Saturday, December 6, 2014

Yanks Deal For Another .220 Hitter !!!



Good morning everyone and welcome to the Christmas season.

Where Brian Cashman is quietly sliding down chimneys, delivering gifts to others.

Shane Greene, for example, was removed from our starting line-up and dished to Detroit…or is it Arizona?  He was likely the best surprise from the Yankee farm system since Yangervis Solarte had a hot month in the bigs.  A pitcher who threw strikes, stayed healthy, showed up and won games.

In return, we got Dido or Dinus somebody, who is expected to hit in the .220-.230 range, and play part-time with a sure-thing 220 hitter, Stephen Drew.  That is what I call a  plum pudding.

And Robbie is, of course, gone.  Talent these days costs a fortune in cash and years.  So Cashman went for the fruit cake, rather than the creme brûlée, signing a lefty closer named Miller.  Just reflect, for a moment, on the lefties we have hired as specialists during the past several years of failure.  Each one gripped us with stomach pain as soon as we beheld him, sloshing toward the mound in a key situation.

Now, perchance, Santa Brian, has delivered us another one.  And this is not just a dude signed to get out Big Pappy once in a decade.  This is a guy with major responsibility for protecting all our 2-1 leads.

I am curious as to the strategy here;  trade certainty and proven worth in the Bronx, for a carrot?  Robbie did as well as can be done, replacing a legend, for a team never to see the playoffs.

Maybe that is the key insight;  if we never get to an important game ( e.g. the playoffs and more ), no one ever gets fairly compared to Mariano.  So what difference does it make?  Losses inside the bubble of mediocrity are just losses.  Anyone can give them up.

It doesn't matter what Brian's next Christmas present is.  As long as we keep exchanging little blue boxes from Tiffany's for items purchased at the second-hand store, the team will keep looking like rag dolls with bugs.

Me?  I can't wait to see the big gift we get from the mid-season amateur draft.  Remember the thrill of Cito Culver?  Who is that, you say?

Just another reindeer who can't get a harness at Xmas time.  Hitting about .220.

Merry merry.

3 comments:

Equally cantankerous Anonymous said...

Harold Reynolds, or someone like him, commented that good shortstops were in limited supply, unlike pitchers.

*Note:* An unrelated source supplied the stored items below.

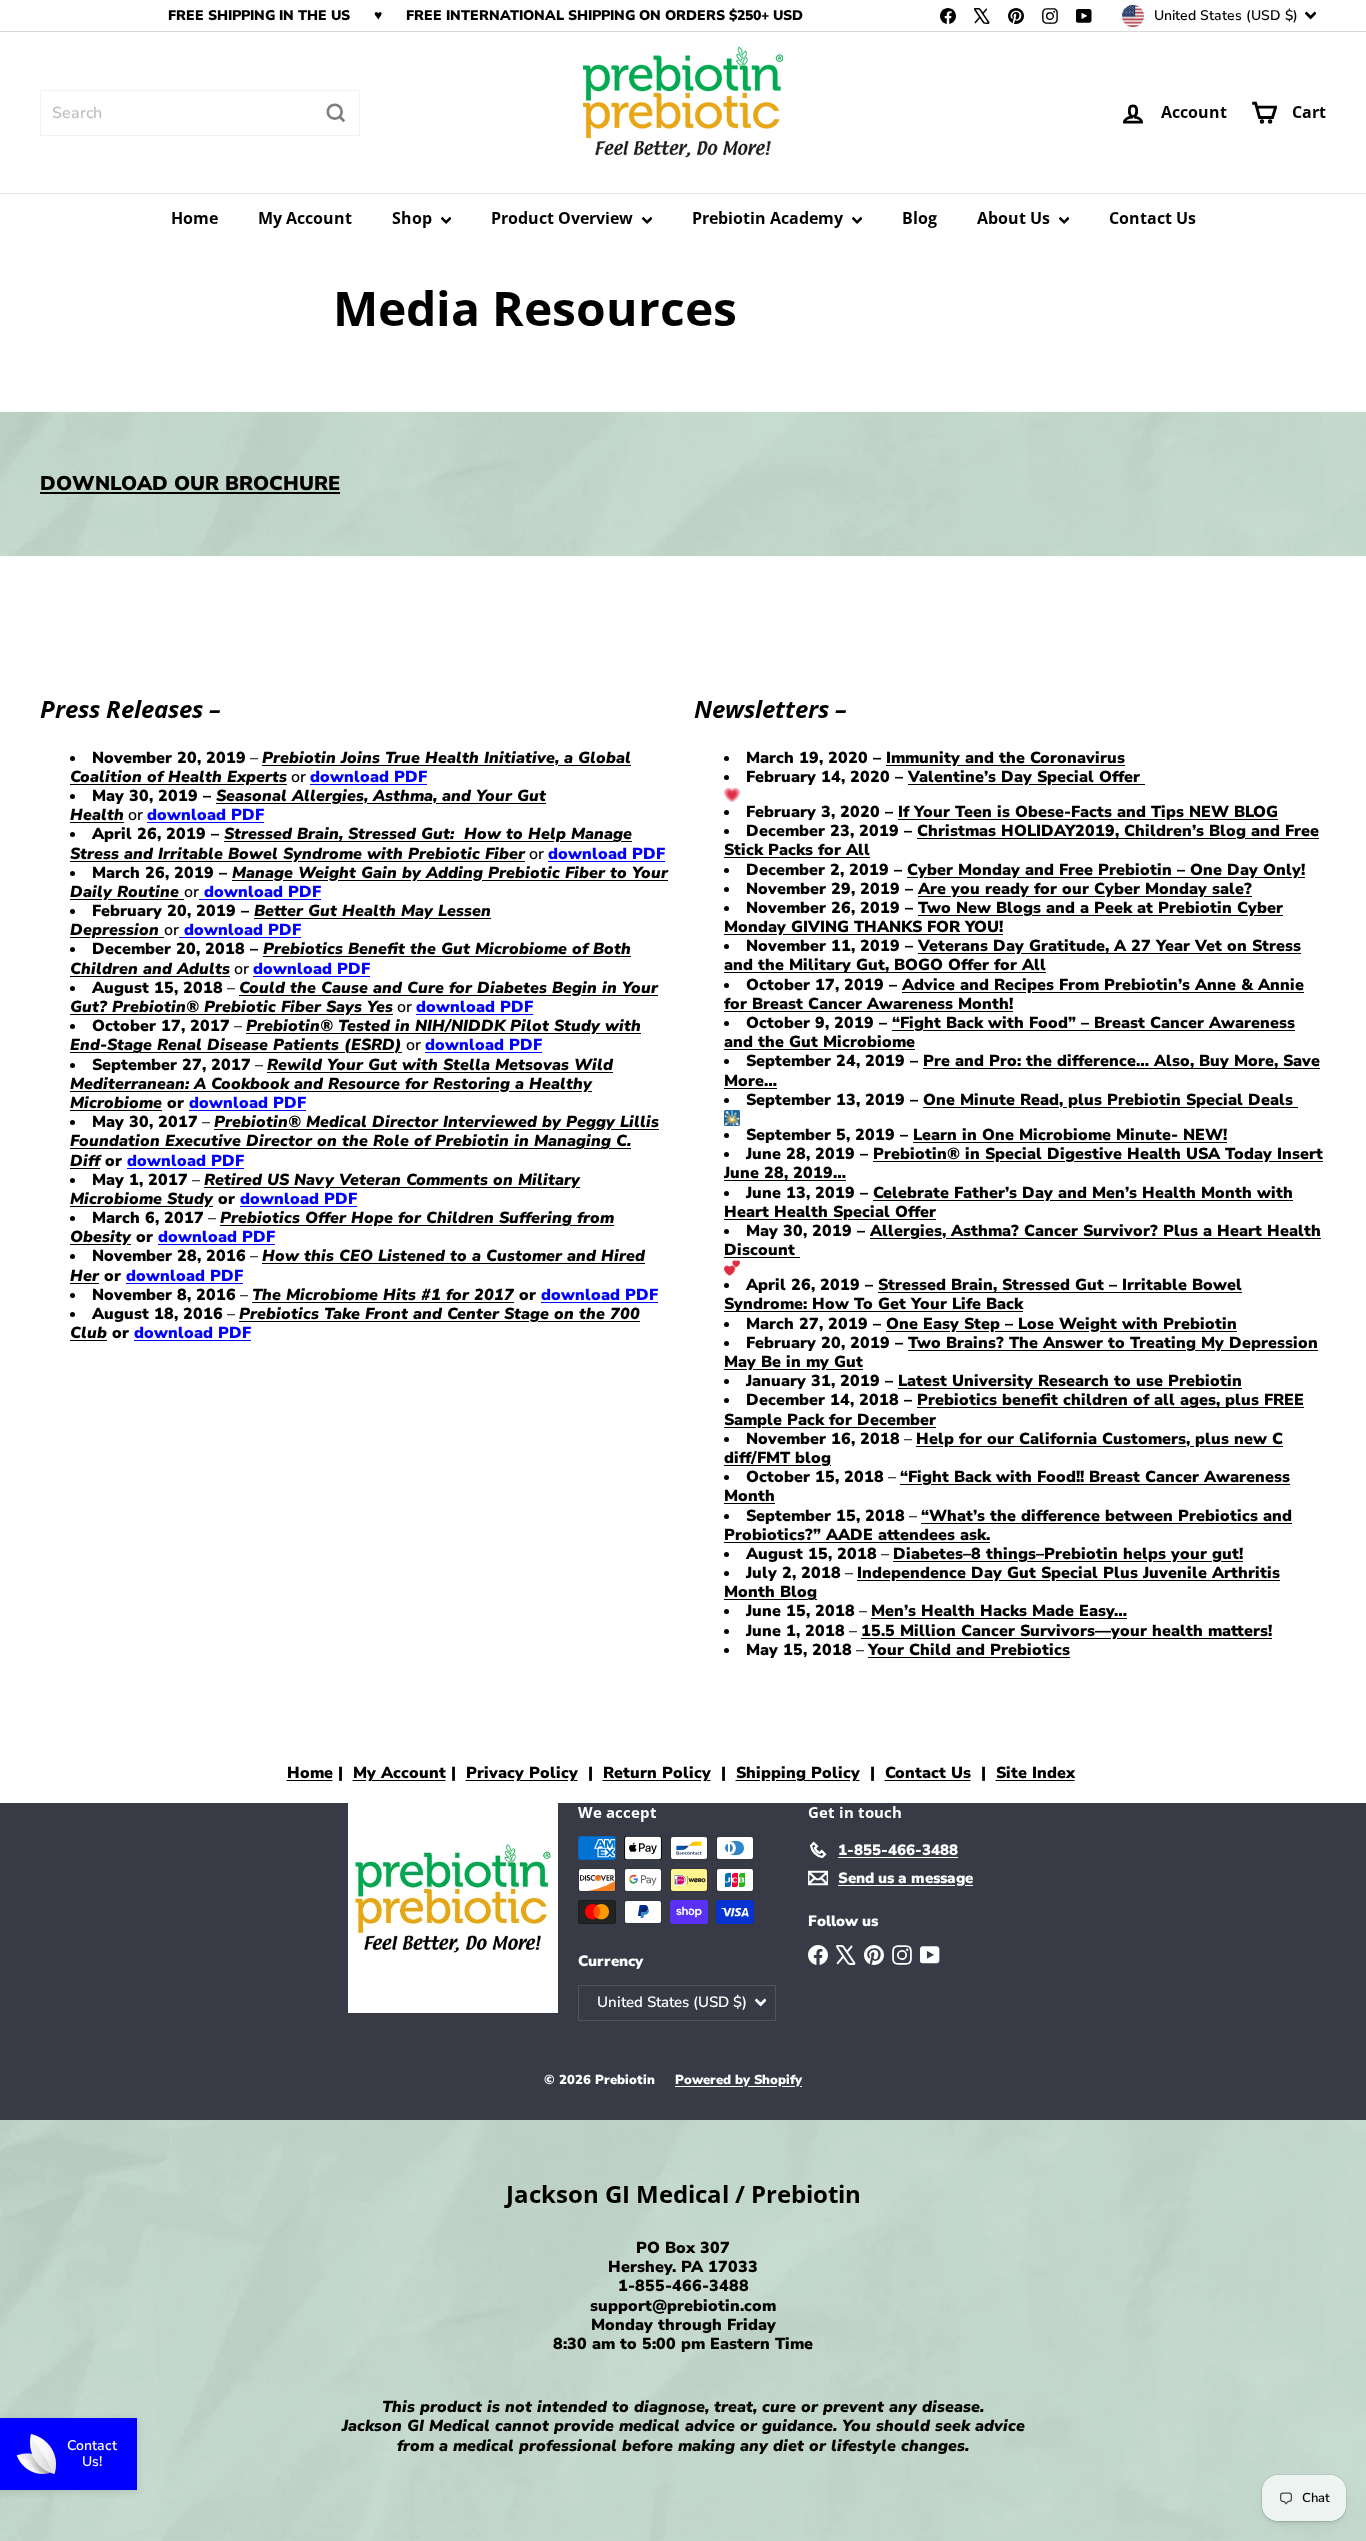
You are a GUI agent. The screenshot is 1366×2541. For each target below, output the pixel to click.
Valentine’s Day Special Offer (1026, 777)
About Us (1015, 218)
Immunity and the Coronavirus (1005, 758)
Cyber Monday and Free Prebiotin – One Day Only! (1106, 870)
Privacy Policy (522, 1773)
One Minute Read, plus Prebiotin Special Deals (1110, 1100)
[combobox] (200, 113)
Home (194, 218)
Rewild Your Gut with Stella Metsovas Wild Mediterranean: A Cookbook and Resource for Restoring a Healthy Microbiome (341, 1084)
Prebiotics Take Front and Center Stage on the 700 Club (355, 1323)
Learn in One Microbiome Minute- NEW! (1070, 1135)
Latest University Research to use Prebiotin (1070, 1381)
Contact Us (1152, 218)
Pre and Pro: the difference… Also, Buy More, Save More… (1022, 1070)
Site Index (1035, 1773)
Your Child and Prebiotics (969, 1650)
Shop (414, 218)
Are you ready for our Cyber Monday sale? (1085, 889)
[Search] (336, 113)
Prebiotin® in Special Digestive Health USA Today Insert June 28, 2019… (1023, 1163)
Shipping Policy (798, 1773)
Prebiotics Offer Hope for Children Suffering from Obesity (342, 1227)
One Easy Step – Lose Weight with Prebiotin (1061, 1324)
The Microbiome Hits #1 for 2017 (383, 1295)
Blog (919, 218)
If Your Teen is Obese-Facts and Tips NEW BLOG (1088, 812)
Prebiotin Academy (769, 218)
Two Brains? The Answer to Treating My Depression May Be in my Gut (1021, 1352)
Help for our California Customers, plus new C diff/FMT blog (1003, 1448)
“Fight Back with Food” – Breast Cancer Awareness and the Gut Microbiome (1009, 1032)
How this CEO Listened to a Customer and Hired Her (357, 1265)
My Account (305, 218)
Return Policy (657, 1773)
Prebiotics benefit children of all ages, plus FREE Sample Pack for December (1014, 1409)
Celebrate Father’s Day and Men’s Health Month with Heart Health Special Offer (1008, 1202)
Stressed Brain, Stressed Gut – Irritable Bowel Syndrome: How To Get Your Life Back (983, 1294)
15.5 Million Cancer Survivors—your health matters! (1066, 1631)
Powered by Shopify (738, 2080)
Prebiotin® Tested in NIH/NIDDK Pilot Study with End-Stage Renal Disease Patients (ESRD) (355, 1035)
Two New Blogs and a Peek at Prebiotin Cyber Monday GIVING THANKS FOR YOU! (1003, 917)
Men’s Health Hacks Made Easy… (999, 1611)
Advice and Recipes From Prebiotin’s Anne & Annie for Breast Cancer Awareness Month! (1014, 994)
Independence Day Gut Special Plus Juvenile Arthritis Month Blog (1002, 1582)
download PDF (368, 777)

Is that why the Yankees dealt Shane Green? It is not like the current staff has an abundance of proven starting pitching. I just don't get it, Alphonso. The trade suggests that mediocrity and money are at work here, not a sincere attempt to improve the starting lineup and pitching corps.

Alphonso said...

Right with you.

Anonymoid said...

An innocent question: why do you guys seem to enjoy the role of flies buzzing around a piece of shit? It's time to fly away.